Deacon, watching the oarsman’s face, saw it grow rigid, saw his mouth set. Well he knew the little tragedy through which Doane was living.
Doane did better after that. The second boat gave the varsity some sharp brushes while the coxswains barked and the coach shouted staccato objurgation and comment through his megaphone, and the rival oarsmen swung backward and forward in the expenditure of ultimate power and drive.

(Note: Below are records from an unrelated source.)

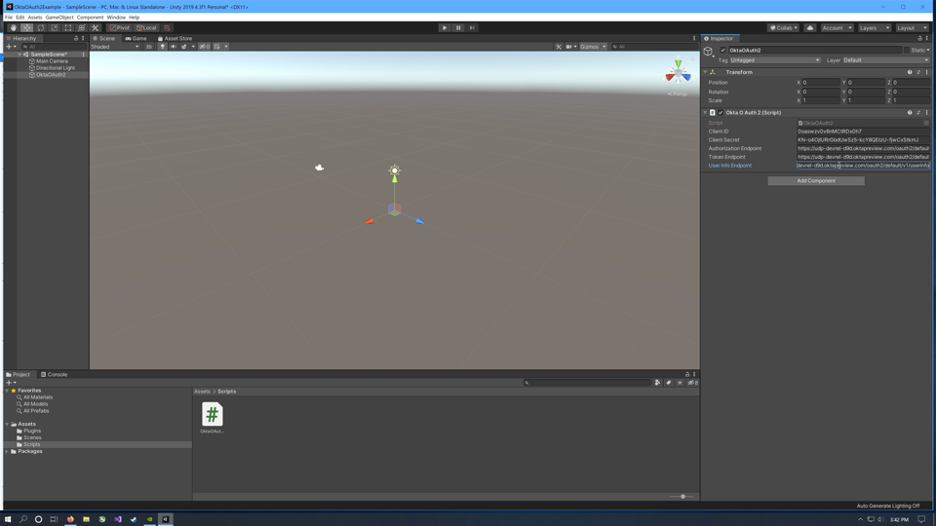The height and width of the screenshot is (526, 936).
Task: Switch to the Console tab
Action: (x=55, y=375)
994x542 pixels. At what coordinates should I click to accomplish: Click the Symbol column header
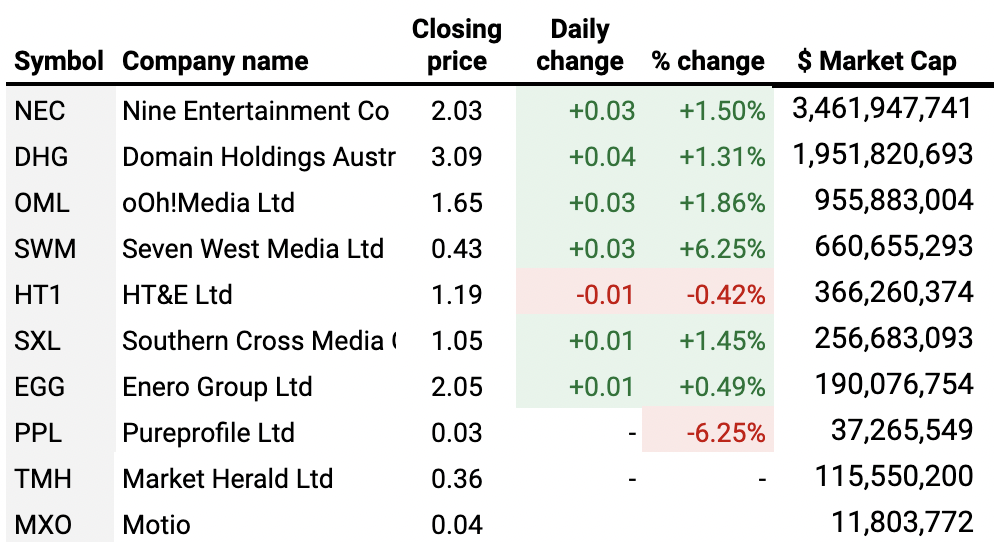(x=59, y=62)
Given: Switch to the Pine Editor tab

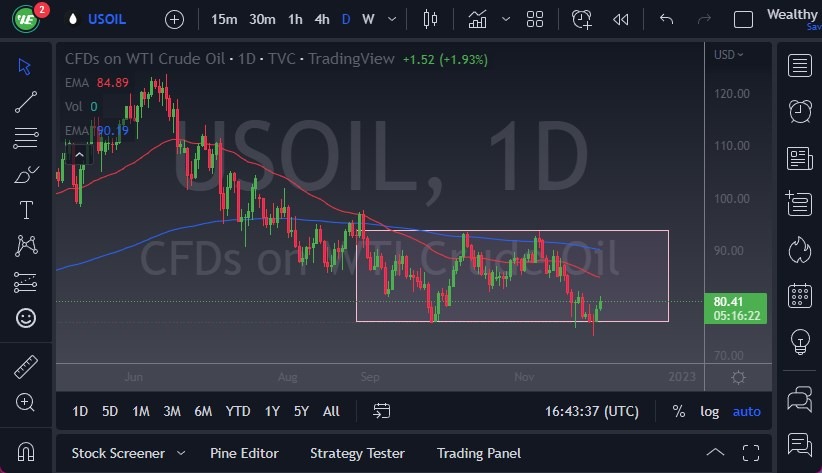Looking at the screenshot, I should coord(244,453).
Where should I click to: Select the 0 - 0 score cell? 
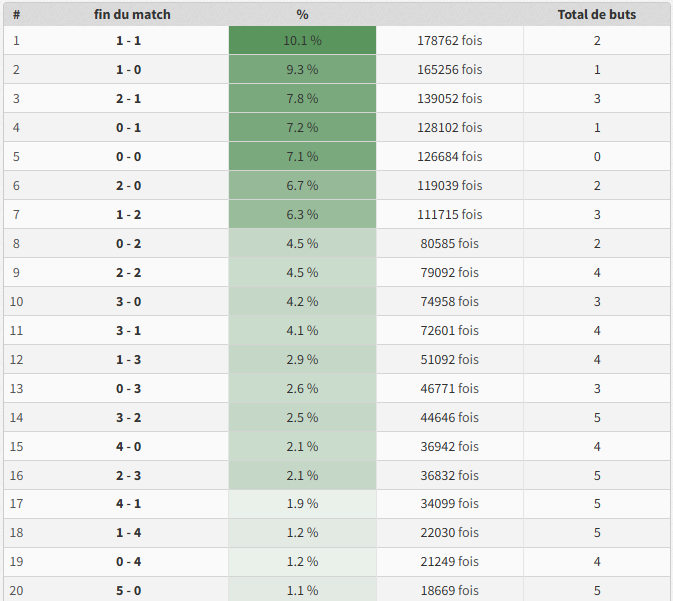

But Jim Deacon was the man for varsity stroke. There was not the least doubt about that. The coach could see it; the varsity could feel it; but of them all Deacon alone knew why. He knew that Doane was practically as strong an oar as he was, certainly as finished. And Doane’s experience was greater. The difficulty as Deacon grasped it was that the boy had not employed all the material of his experience. The coxswain, Seagraves, was a snappy little chap, with an excellent opinion of his head. But Deacon had doubts as to his racing sense. He could shoot ginger into his men, could lash them along with a fine rhythm, but in negotiating a hard-fought race he had his shortcomings. At least so Deacon had decided in the brushes against the varsity shell when he was stroking the second varsity.
Deacon thanked no coxswain to tell him how to row a race, when to sprint, when to dog along at a steady, swinging thirty; nor did he require advice on the pacing and general condition of a rival crew. As he swung forward for the catch, his practice was to turn his head slightly to one side, chin along the shoulder, thus gaining through the tail of his eye a glimpse of any boat that happened to be abeam, slightly ahead or slightly astern. This glance told him everything he wished to know. The coach did not know the reason for this peculiarity in Deacon’s style, but since it did not affect his rowing, he very wisely said nothing. To his mind the varsity boat had at last begun to arrive, and this was no time for minor points.